* _Problem to work on_
Within the records, find every line that includes the word "Click" and copy it.

* _Recorded data_
>>>>>

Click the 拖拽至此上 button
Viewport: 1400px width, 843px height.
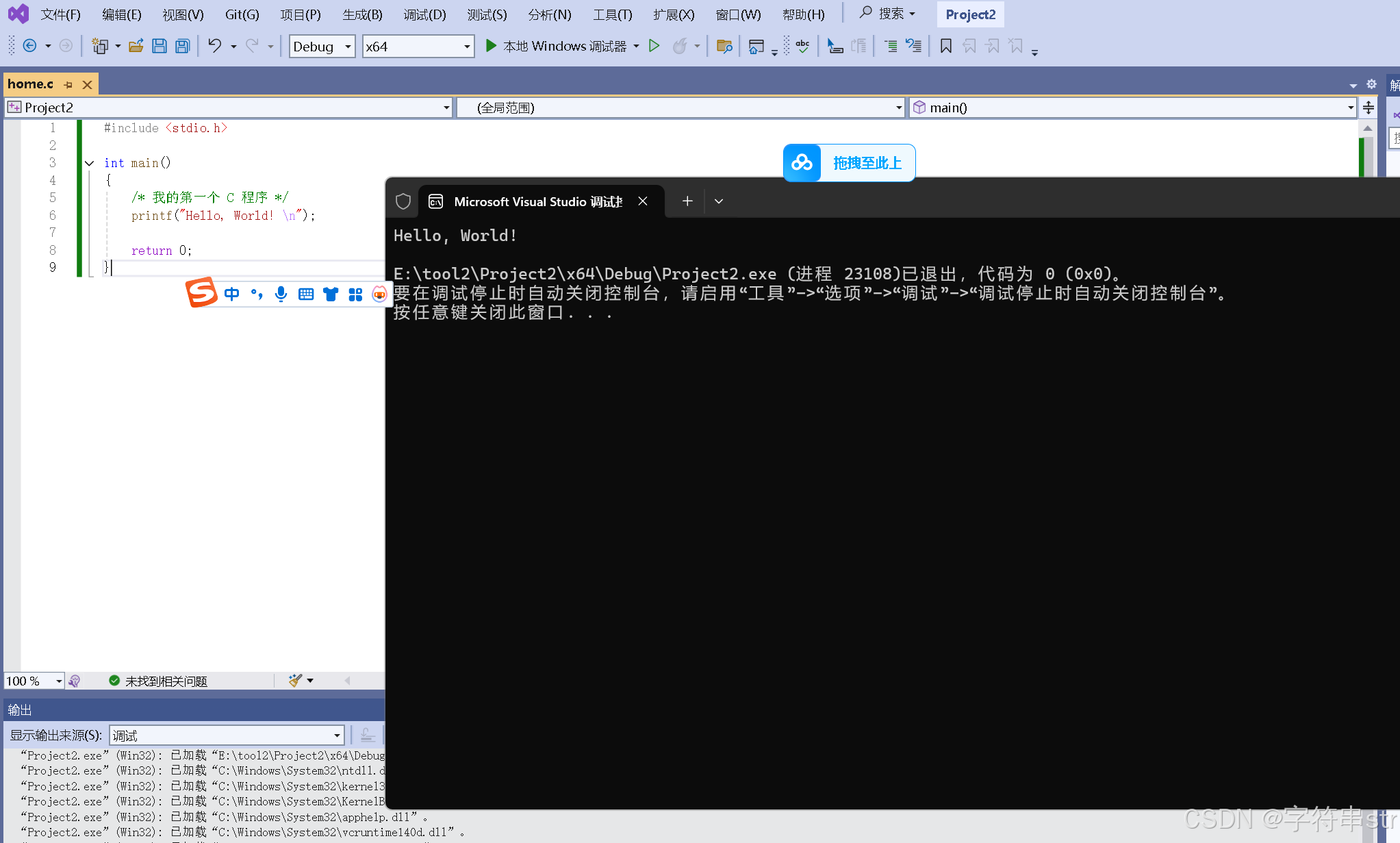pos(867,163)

<<<<<
>>>>>

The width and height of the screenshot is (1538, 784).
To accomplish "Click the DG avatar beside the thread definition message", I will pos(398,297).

<<<<<

* _Answer space_
Click the 拖拽至此上 button
To accomplish "Click the DG avatar beside the thread definition message", I will pos(398,297).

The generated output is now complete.